## Exercise
Find the lines of data that contain the string "computer", then list them.

== Excerpted records ==

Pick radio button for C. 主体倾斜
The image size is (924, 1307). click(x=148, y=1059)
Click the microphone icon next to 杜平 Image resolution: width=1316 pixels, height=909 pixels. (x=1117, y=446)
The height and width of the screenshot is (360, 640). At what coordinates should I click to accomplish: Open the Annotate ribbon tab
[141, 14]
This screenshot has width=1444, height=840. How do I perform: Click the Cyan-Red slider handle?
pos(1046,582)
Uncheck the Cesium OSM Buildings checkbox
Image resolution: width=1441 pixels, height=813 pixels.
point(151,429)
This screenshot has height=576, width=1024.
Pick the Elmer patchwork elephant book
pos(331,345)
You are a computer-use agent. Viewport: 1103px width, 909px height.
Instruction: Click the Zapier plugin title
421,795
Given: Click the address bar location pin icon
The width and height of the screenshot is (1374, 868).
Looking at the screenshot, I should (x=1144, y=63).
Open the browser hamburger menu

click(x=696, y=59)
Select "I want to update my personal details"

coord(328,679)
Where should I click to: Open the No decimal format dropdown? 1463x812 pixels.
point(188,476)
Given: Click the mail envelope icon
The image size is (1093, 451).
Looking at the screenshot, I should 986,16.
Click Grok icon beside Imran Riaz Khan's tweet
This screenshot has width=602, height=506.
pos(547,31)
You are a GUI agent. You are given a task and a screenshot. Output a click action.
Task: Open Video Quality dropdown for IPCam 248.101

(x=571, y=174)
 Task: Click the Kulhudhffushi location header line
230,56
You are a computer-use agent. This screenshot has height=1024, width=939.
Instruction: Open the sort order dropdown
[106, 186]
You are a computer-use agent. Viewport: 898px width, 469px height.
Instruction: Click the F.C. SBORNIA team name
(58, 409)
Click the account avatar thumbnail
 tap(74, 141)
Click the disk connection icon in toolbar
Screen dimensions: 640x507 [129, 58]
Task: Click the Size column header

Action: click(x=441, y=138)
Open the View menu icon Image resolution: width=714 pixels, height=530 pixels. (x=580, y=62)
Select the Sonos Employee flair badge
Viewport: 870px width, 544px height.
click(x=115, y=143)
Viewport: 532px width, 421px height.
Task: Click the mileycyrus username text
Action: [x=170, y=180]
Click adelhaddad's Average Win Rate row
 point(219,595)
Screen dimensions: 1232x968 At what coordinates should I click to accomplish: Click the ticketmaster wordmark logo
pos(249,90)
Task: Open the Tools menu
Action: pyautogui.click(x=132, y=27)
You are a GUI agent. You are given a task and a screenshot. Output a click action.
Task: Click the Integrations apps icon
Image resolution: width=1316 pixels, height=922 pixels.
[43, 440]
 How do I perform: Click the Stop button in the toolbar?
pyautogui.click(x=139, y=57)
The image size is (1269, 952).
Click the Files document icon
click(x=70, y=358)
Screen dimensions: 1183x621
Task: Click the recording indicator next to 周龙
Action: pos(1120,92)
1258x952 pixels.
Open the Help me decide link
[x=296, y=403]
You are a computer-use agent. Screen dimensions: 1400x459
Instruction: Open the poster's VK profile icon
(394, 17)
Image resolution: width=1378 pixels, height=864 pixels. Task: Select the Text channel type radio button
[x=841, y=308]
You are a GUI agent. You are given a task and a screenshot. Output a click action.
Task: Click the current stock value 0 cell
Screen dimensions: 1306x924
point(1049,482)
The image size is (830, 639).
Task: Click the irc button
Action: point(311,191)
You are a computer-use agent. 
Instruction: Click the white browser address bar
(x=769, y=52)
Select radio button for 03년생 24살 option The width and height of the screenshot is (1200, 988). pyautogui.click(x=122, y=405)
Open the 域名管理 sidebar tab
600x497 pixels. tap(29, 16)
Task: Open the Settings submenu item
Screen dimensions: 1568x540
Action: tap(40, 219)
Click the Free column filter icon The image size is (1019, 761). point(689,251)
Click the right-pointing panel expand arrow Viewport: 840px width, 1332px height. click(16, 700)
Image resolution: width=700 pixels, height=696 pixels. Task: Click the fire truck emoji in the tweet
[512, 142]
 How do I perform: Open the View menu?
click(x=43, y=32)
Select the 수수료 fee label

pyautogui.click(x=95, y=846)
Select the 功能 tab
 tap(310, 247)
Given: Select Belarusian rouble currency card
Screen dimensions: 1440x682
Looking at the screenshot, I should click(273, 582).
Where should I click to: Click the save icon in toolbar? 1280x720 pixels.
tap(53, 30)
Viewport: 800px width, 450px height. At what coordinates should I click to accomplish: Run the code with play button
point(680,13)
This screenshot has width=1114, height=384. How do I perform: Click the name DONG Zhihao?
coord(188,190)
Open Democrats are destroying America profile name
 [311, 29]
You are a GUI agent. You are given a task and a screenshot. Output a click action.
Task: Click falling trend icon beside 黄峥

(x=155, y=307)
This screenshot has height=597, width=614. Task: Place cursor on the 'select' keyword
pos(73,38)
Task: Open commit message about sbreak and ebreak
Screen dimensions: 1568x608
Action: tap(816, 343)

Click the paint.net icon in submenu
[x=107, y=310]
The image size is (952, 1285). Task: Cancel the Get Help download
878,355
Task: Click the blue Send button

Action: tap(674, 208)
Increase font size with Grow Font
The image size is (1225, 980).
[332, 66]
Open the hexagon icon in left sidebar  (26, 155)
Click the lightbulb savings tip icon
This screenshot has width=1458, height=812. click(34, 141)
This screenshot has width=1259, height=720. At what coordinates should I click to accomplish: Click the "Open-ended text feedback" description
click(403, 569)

===

## Exercise solution
You are a computer-use agent. Viewport: 1103px width, 909px height.
You are a computer-use agent. This screenshot has height=1024, width=939.
You are a computer-use agent. Viewport: 898px width, 469px height.
You are a computer-use agent. Screen dimensions: 1400x459
You are a computer-use agent. 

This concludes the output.